England’s outgoing chief inspector of hospitals believes that more money should be spent on hospitals, but also concedes that funding is not the sole answer to the NHS crisis.
Prof Sir Mike Richards says that the health services in a particularly worrying condition, and that urgent investment must be a priority.
In particular, Richards suggested that a pay rise for nurses is essential, and asserted that the NHS will have problems returning nursing staff if this is not instigated.
But the chief inspector of hospitals also suggested that other improvements could be made without spending vast amounts of money.
“Even at times of austerity, when the money hasn’t been coming through fast, we have seen a number of hospitals actually getting better during that time [and] a number of mental health trusts getting better because they have focused on what really matters to patients, on patient safety, on the whole leadership agenda within these hospitals, in order to engage their staff and deliver better care,” Richards told BBC Radio 4’s Today programme.
The executive effectively repeated the message that had previously been promoted by Theresa May, namely that the NHS must spend money more effectively, as opposed to simply being given additional funding.
Experts have stated that the investment pledged to the health service by the Tories would be significantly less than is needed.
But Richards acknowledged that wise investment should be considered critical.
“Two things can be true at the same time.

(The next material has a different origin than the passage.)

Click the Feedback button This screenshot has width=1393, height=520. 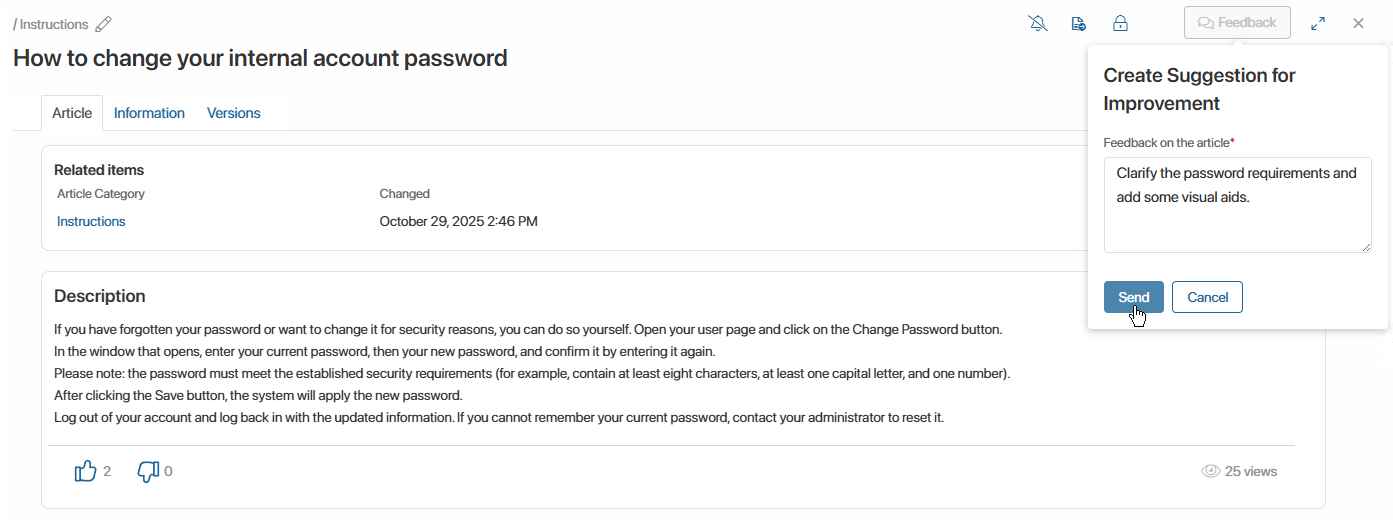click(1237, 23)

There’s no doubt the NHS needs more money because of increasing demand on it and the need to transform services. But [it’s] also true, as we have seen, that things can be done better without more money. And that is what we’re encouraging, alongside saying yes, we will need more money.”
Richards also believes that more must be done to retain staff following the recent EU referendum on Brexit, which is expected to impact on the NHS.
“The workforce of the NHS and, indeed, the care system generally is absolutely critical and we do need to have more staff – we do need to recruit those staff – and that’s true in virtually every sector that we look at. Of course, if we are leaving the EU, there is a threat to that, which we need to make sure is being dealt with so that we aren’t losing staff and we can then replace them and, if necessary, to grow our own, if you like.”
And Richards also called for “far greater integration between GPs, hospitals, care homes and community health services to make that work”.
Richards was an Imperial Cancer Research Fund research fellow in medical oncology at St Bartholomew’s Hospital in London (1982–86), and then an oncology consultant at Guy’s Hospital in London (1986–95), becoming a Reader in 1991.
He received his CBE in 2001 and his knighthood in 2010, and in 2014 he received a Cancer Research UK Lifetime Achievement Award.